Wounded Warrior Project spotlighted the alarming prevalence of suicidal thoughts among veterans who are struggling economically. The findings underscore the importance of resources that help military veterans become self-sufficient and provide for themselves and their families.
“Addressing my PTSD was hard enough, but worrying about how to put food on the table next week for my family left me thinking, ‘Why am I doing this?’ I am thankful to Wounded Warrior Project for getting behind me and investing in my recovery,” said Phil Krabbe, a former Marine who nearly completed suicide in 2020 but found support from WWP through peer connections and help with his VA benefits.
Each year, WWP conducts a survey of the injured, ill, and wounded veterans currently registered with the organization. According to the 2022 Annual Warrior Survey:
- Overall, more than 1 in 4 WWP warriors considered suicide in the past year.
- One in 3 WWP warriors who struggled financially in the past year had thoughts of suicide. Rates are even higher among those facing food insecurity. This is concerning, given the survey notes 64% of WWP warriors struggled to make ends meet at some point in the last 12 months.

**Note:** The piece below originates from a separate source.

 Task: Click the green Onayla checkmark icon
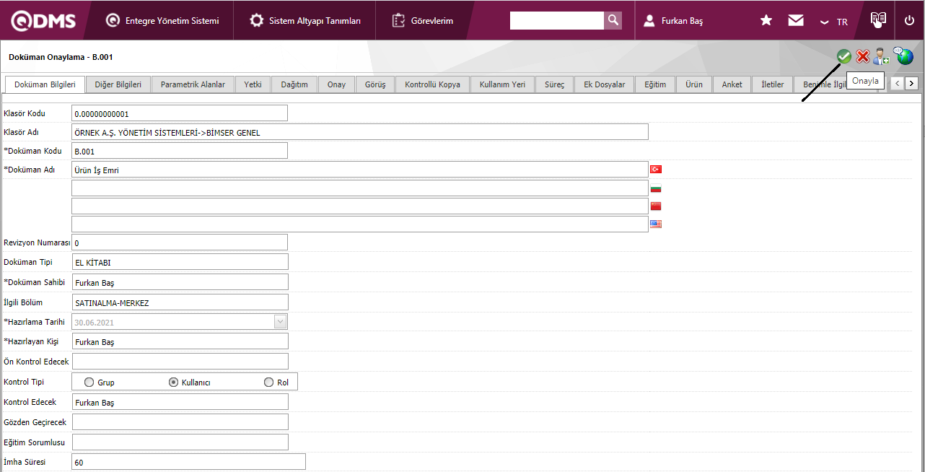(x=843, y=56)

How to Prevent Veteran Suicide: Phil’s Story
The Centers for Disease Control and Prevention lists “strengthened economic support” as a suicide prevention resource, but it’s not the only ingredient. It also lists “healthy connections,” like the friend Phil made at his first WWP event.

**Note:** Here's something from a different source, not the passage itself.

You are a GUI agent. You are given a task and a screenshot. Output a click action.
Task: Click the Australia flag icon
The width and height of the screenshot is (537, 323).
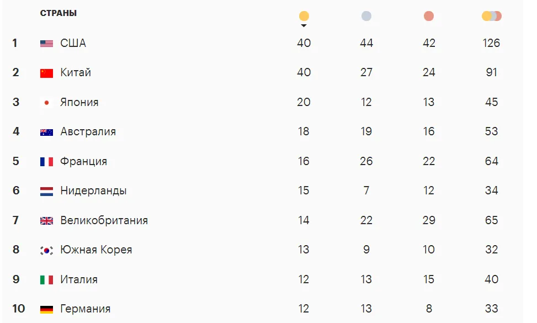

“I was about to pull the trigger, but my eyes caught the word ‘courage’ tattooed on my hand. I had gotten it to honor Ray Pizarro, a fellow warrior who had coached me on what to do if suicidal thoughts crept in. I had promised him I’d have the courage to survive,” said Phil, who put down the gun and drove to a hospital.
Phil achieved economic stability by seeking help from WWP with his VA benefits. WWP also provides financial education, career readiness training, and access to leading national employers.
“Money alone is often not enough to address veterans’ psychological needs,” explained Erin Fletcher, Psy.D., WWP director of Warrior Care Network®. “They want purpose and camaraderie, and many seek a new and meaningful career post-military service. WWP helps with each of these, knowing they can help protect against suicidal thoughts.”
Phil’s sense of purpose became clear: carry on the legacy of the man who saved his life. Ray passed away, but Phil has followed in his footsteps to become a peer leader. He shares his suicide story so others will have the courage to survive.